● **THE TASK**: Once the line holding "The width and" is found in the entries below, restate it and each line after it word for word, with no pictures.
══ EXTRACTED ENTRIES
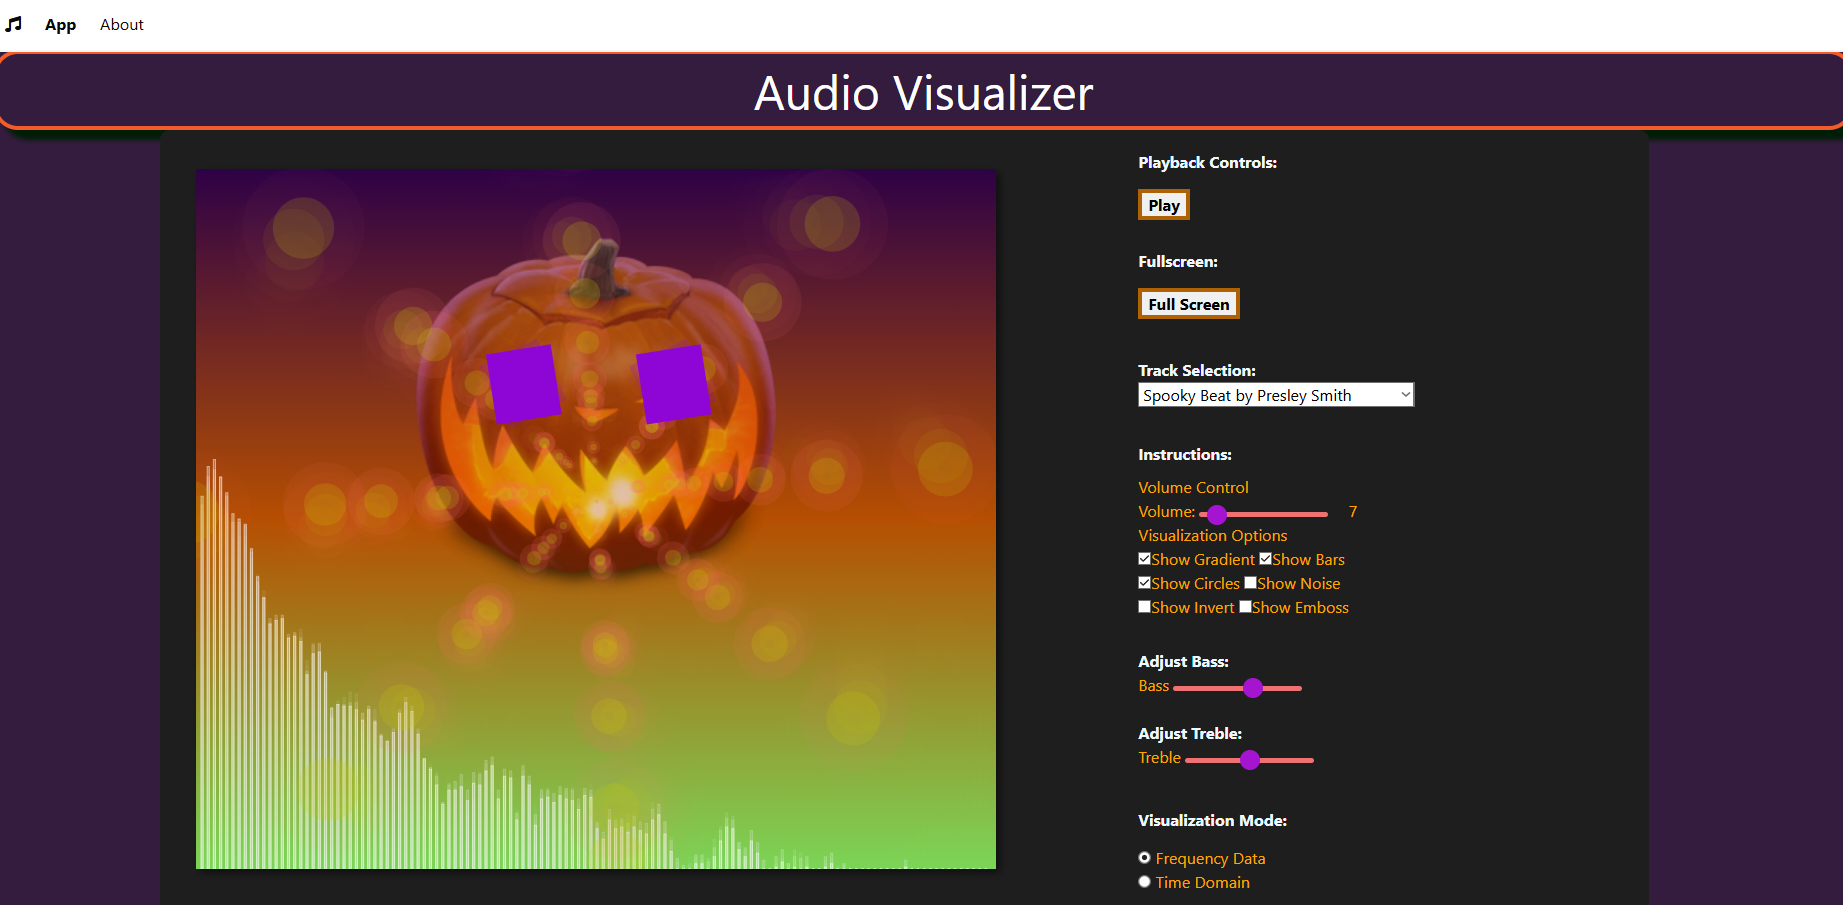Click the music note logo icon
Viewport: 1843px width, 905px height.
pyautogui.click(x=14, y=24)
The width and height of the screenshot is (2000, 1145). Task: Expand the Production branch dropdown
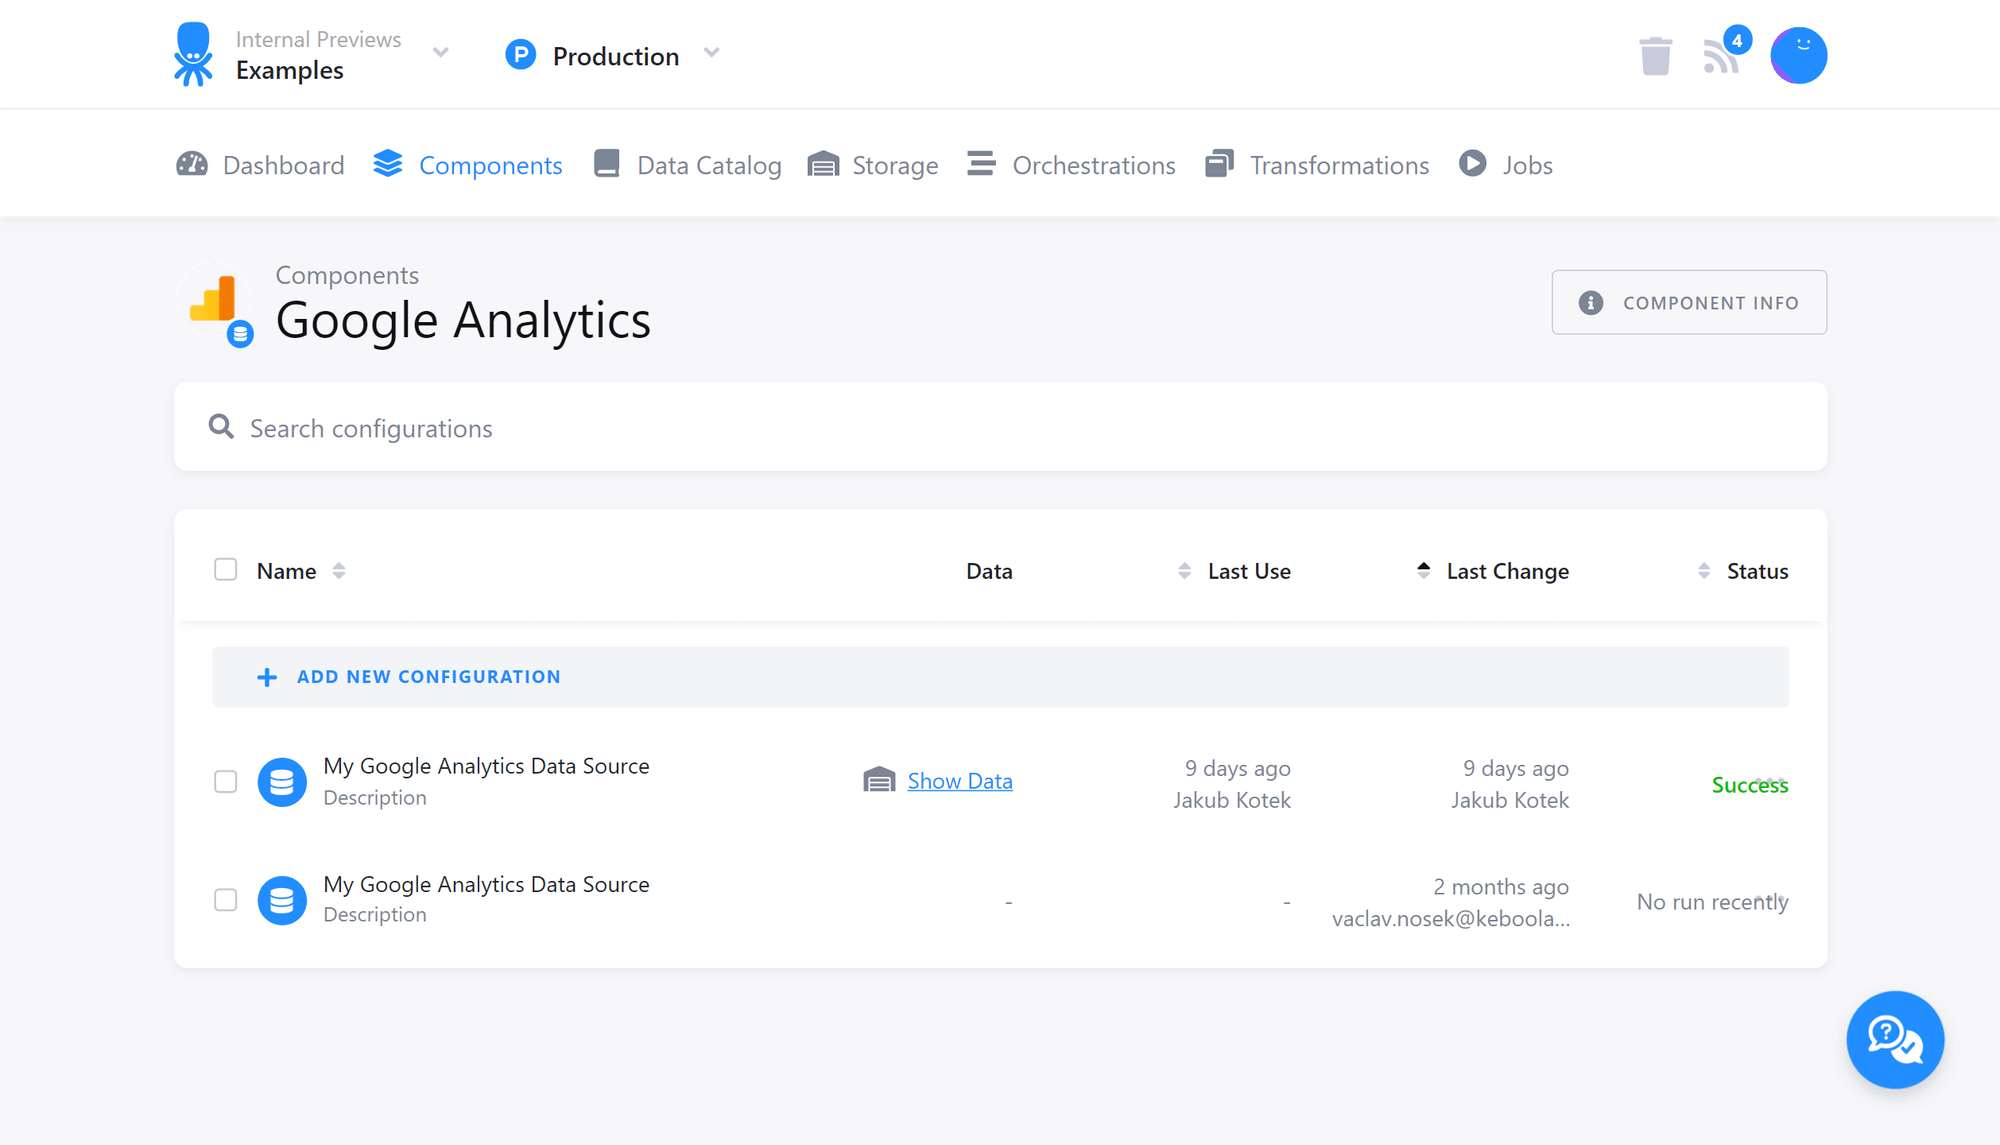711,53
════
● **ANSWER TO THIS PROBLEM**:
The width and height of the screenshot is (2000, 1145). Task: Expand the Production branch dropdown
711,53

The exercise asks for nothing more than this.